My question is, If say $300 of each months payment is interest, should I expect all of that back with my refund?
Or is it some kind of schedule and I would only get a fraction back?
Thanks
5/31/2007 6:52:17 PM EDT
[#1]
I would think you'd show the crp as income and write off the interest. taxes and insurance as a loss.
6/1/2007 4:36:57 AM EDT
[#2]
Sounds like you're a bit confused about the term, "write-off".   You seem to have deduction (write off) confused with tax credit.  If the interest is deductible, it'll just be treated like any other deduction and reduce your adjusted gross income.  
6/1/2007 6:18:14 AM EDT
[#3]


What is CRP?

I'm looking at purchasing land to farm.
6/1/2007 9:07:16 AM EDT
[#4]
CRP is the conservation reserve program please correct me if I'm wrong. It basically pays you not to grow crops. There are some limitations to it. I have limited knowledge to this as I am also looking into buying a small 50 - 100 acre farm.
6/3/2007 6:18:46 AM EDT
[#5]
Thanks for the help.
Yeah, the CRP is a conservation program as descibed above.
I would assume that the farm will show a small loss every year it is in the CRP. Is there a limit on how many years it can show a loss for tax purposes?
6/13/2007 4:01:10 PM EDT
[#6]
I sell real estate and do a lot with farms.

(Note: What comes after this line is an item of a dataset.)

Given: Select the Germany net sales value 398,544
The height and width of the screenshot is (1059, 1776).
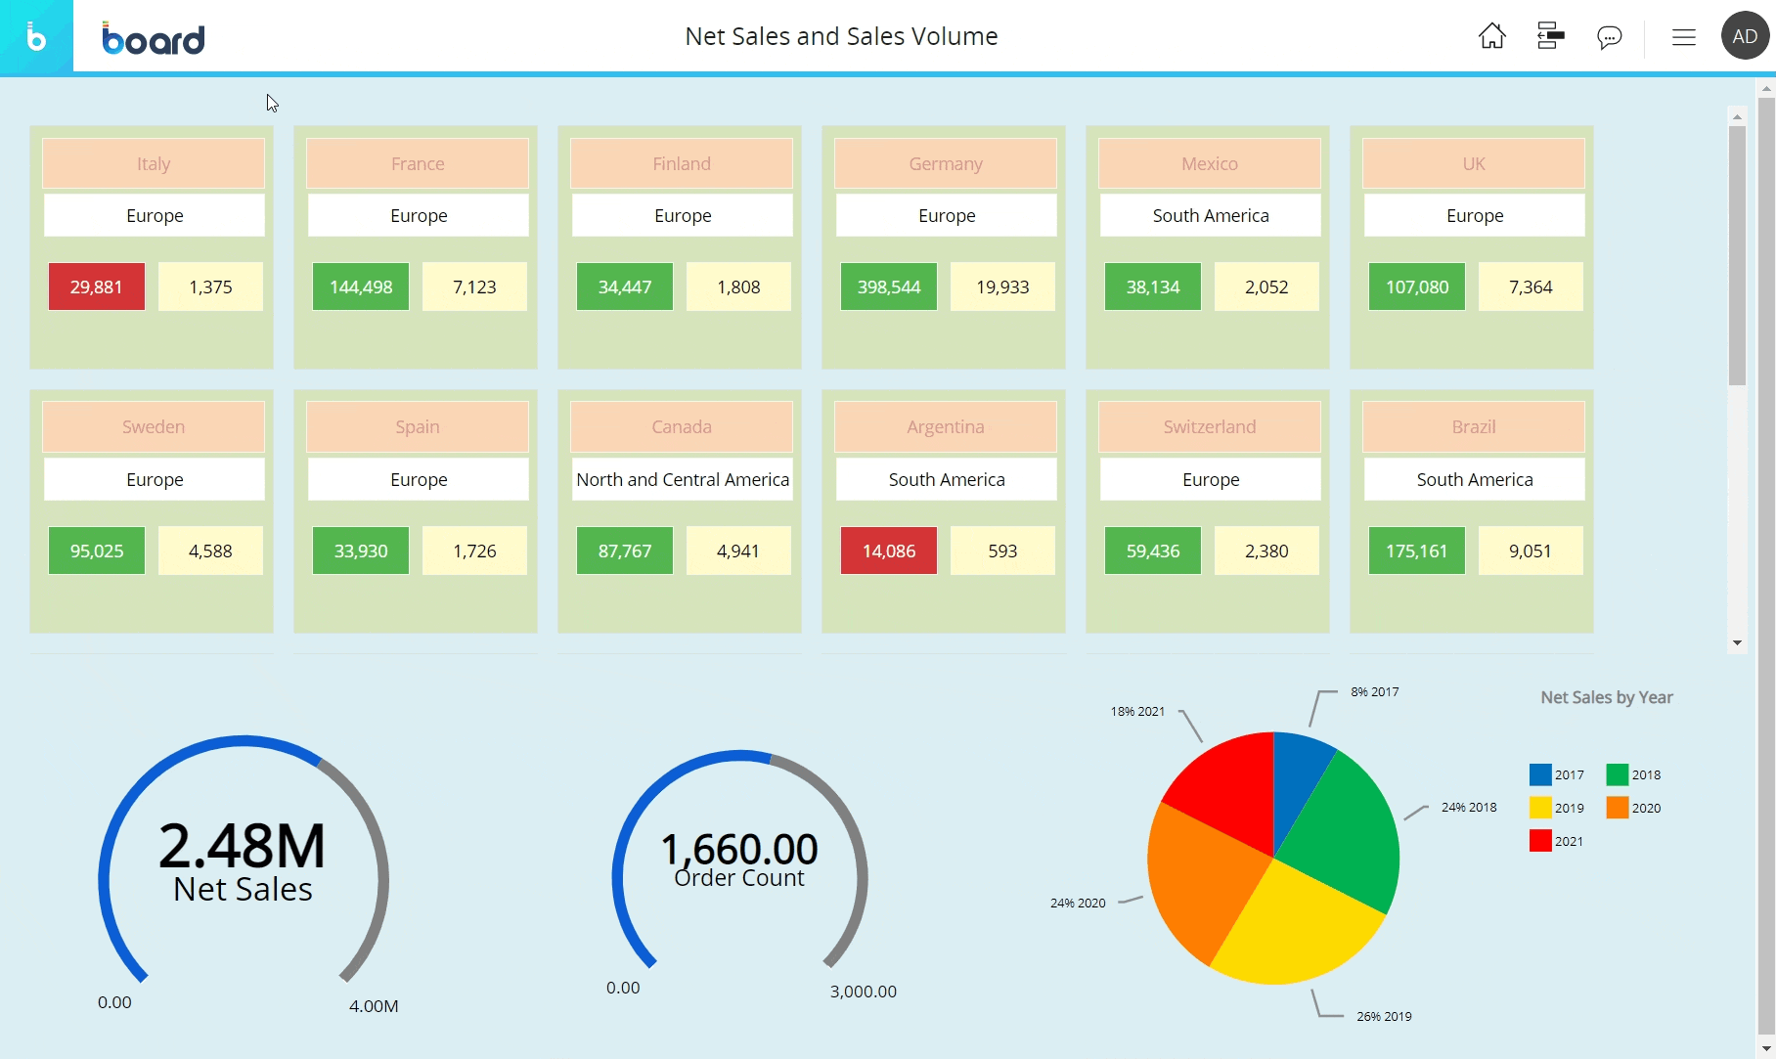Looking at the screenshot, I should point(888,287).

My best advice to you is go to your nearest farm Bureau and sit and talk with them. Most of them are glad to help you most of the time. There are so many different programs in each state I couldn't  begin to answer your question.
6/14/2007 3:54:52 AM EDT
[#7]
IF your local Farm Bureau agent doesn't have the answer regarding how many years you can operate at a loss and still claim business expenses, any accountant would know.  You could probably find the answer on the IRS's website, free.  
6/17/2007 7:15:52 AM EDT
[#8]
The hobby loss rules will limit the deductibility of losses.  Basic rule is that the activity must show a profit 3 out of the last 5 years to be considered a business, which will allow the losses to be deductible.  If it is considered a hobby, the expenses can reduce the revenues down to zero, but no losses can be deducted.

There is more to it than that, but that should get you started.




Scott
6/21/2007 6:29:23 PM EDT
[#9]
C.P.A. !!  Get one. It will be the best couple hundred dollars you spend each year.
6/21/2007 6:34:47 PM EDT
[#10]

Quoted:
The hobby loss rules will limit the deductibility of losses.  Basic rule is that the activity must show a profit 3 out of the last 5 years to be considered a business, which will allow the losses to be deductible.  If it is considered a hobby, the expenses can reduce the revenues down to zero, but no losses can be deducted.

There is more to it than that, but that should get you started.




Scott


Can't say it much better than that.
6/21/2007 6:35:36 PM EDT
[#11]

Quoted:
C.P.A. !!  Get one. It will be the best couple hundred dollars you spend each year.


Thanks! Tell all your friends. Everyone else do the same.